Claims that chip and pin system is flawed, and fallible

The claim here is that certain merchant terminals (not ATM’s as earlier claimed) are not capable of recognising cloned chip cards.

Millions at risk from chip and Pin | This is Money

Security experts say there is a one in five chance that a terminal in a shop or garage will not spot a ‘cloned’ card. It means criminals who copy people’s cards can go on shopping sprees and spend thousands of pounds. The alarming gap in security is being blamed on the issuing banks, for choosing the cheapest version of the new cards. Banks in France and some other countries are already using a more secure system.

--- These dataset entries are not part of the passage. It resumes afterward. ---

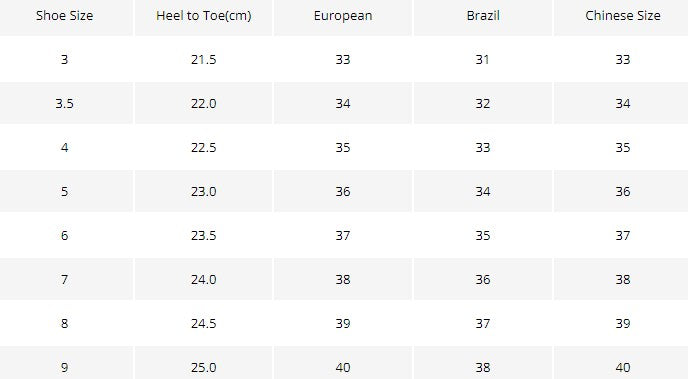Select the 23.0 heel to toe value
The image size is (688, 379).
point(204,191)
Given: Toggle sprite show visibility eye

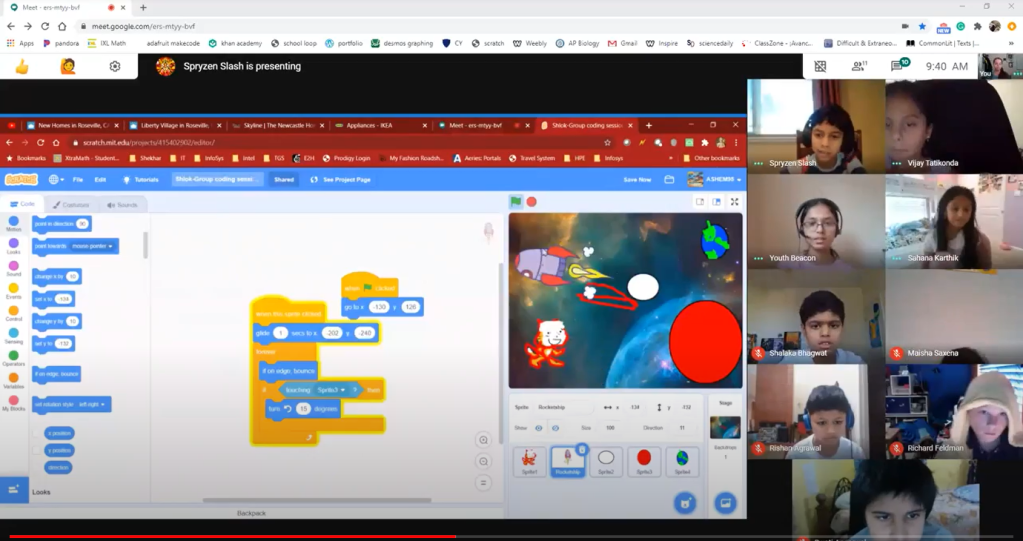Looking at the screenshot, I should 538,428.
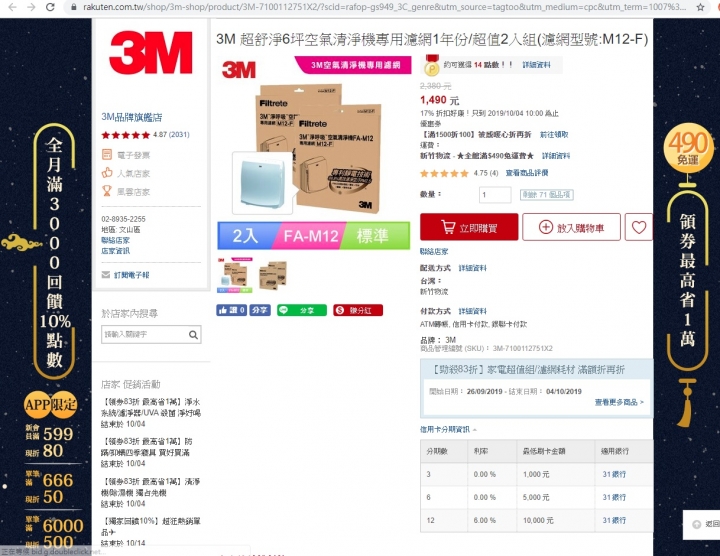
Task: Reload the page with browser refresh icon
Action: tap(50, 7)
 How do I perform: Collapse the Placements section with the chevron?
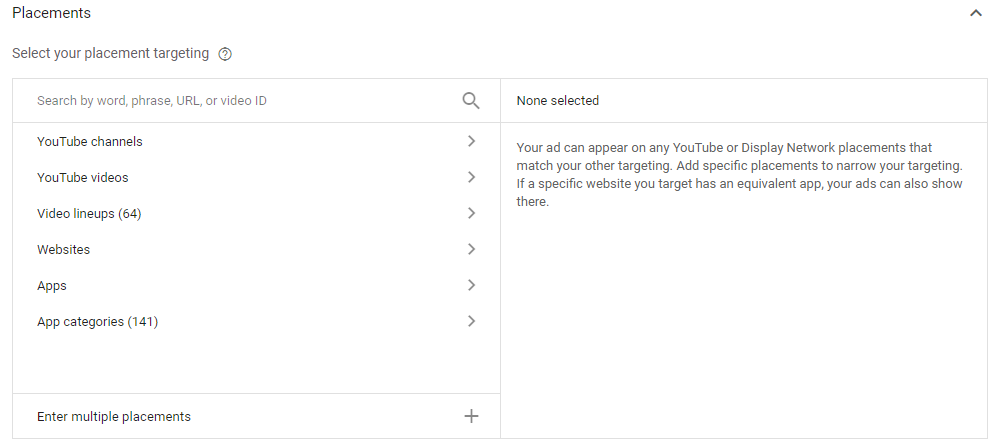click(x=976, y=14)
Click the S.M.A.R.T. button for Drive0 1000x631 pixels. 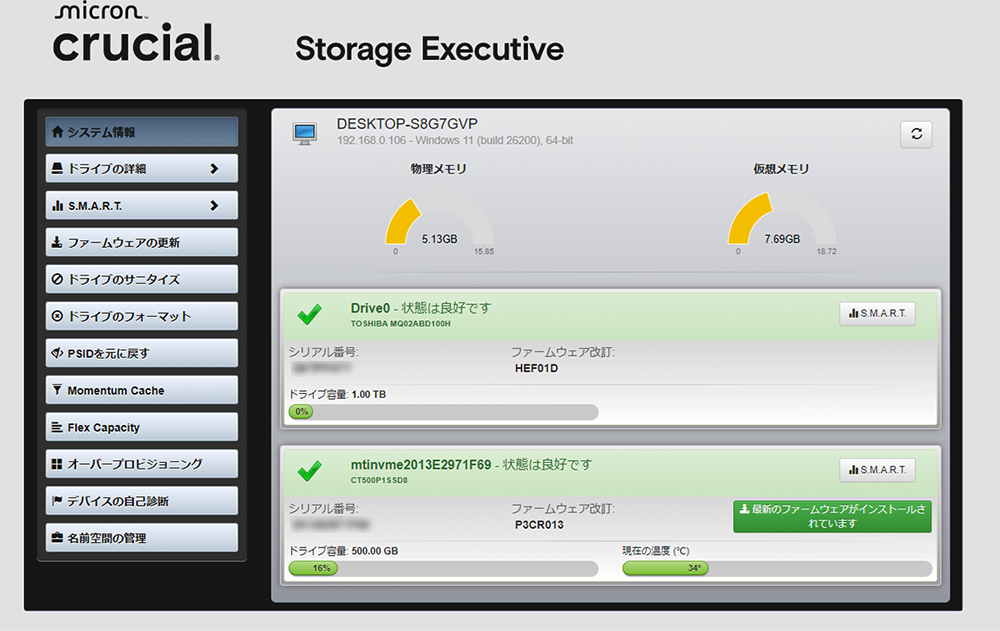tap(877, 313)
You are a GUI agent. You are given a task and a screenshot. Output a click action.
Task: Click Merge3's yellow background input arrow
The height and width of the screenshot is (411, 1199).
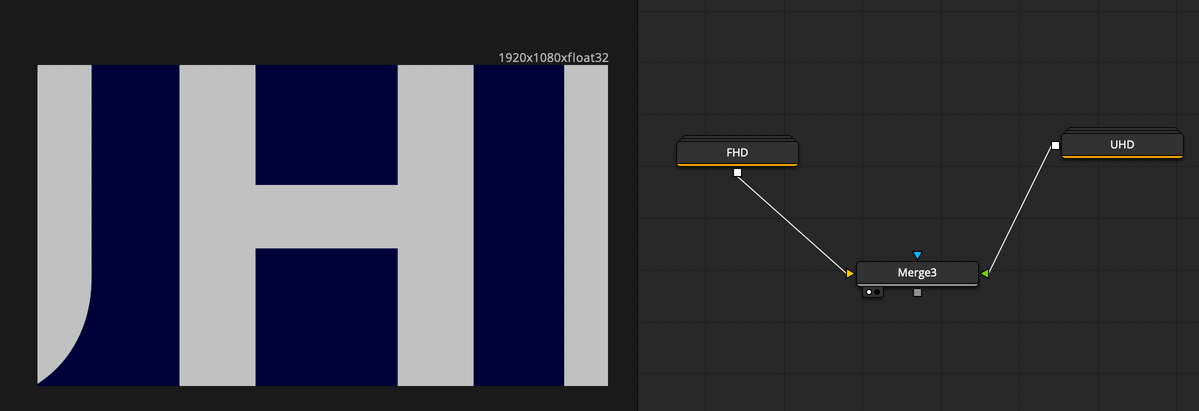point(850,273)
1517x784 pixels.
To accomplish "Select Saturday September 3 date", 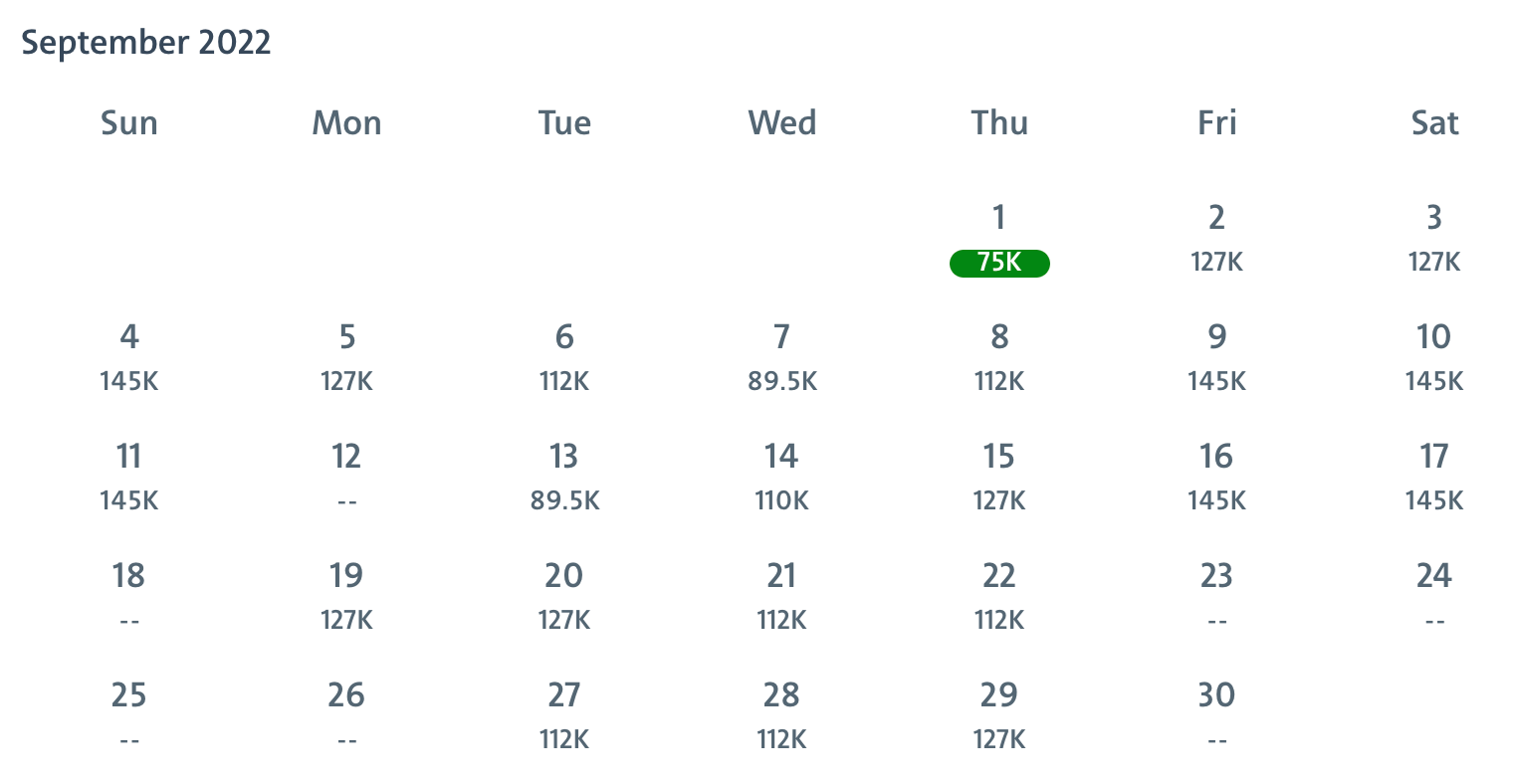I will click(1433, 238).
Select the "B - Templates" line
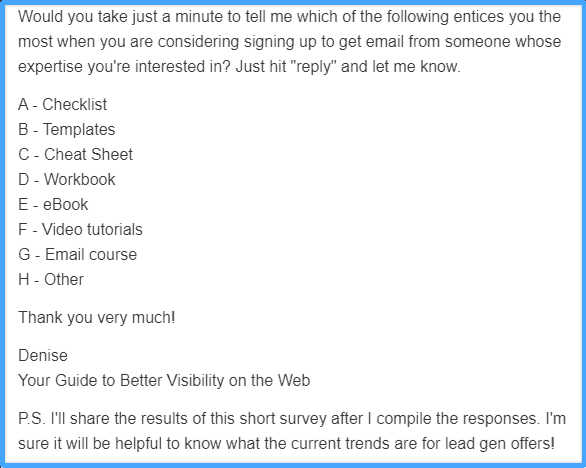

The cloning seems ridiculously easy.

Some experts warned soon after the launch of the system in February that criminals could clone the new cards using equipment readily available over the Internet and costing only some £300 or £400.

And the results are horrendous!

Last month the Daily Mail revealed that criminals had stolen more than £1m after using copied cards to withdraw money from cash machines abroad.

This is because repeated transactions at these terminals no longer register with banks’ head offices as a suspicious pattern of withdrawals.

The root cause appears to lie in the choice of technology by certain banks.

Now it emerges that there may be a similar absence of protection on transactions in this country. The reason is that more than 140m credit, debit and charge cards issued in the UK over the last few years use a technology known as SDA, which stands for ‘static data authentication’.

This is the cheapest option that could have been chosen by the big five banks, which made profits of £33bn last year, and other card issuers. Banks abroad, however, prefer the safer option of the DDA system, which stands for ‘dynamic data authentication’.

Relevance to Bankwatch:
Nothing is simple.  The criminals are very capable, and shortcuts in this space will be devastating.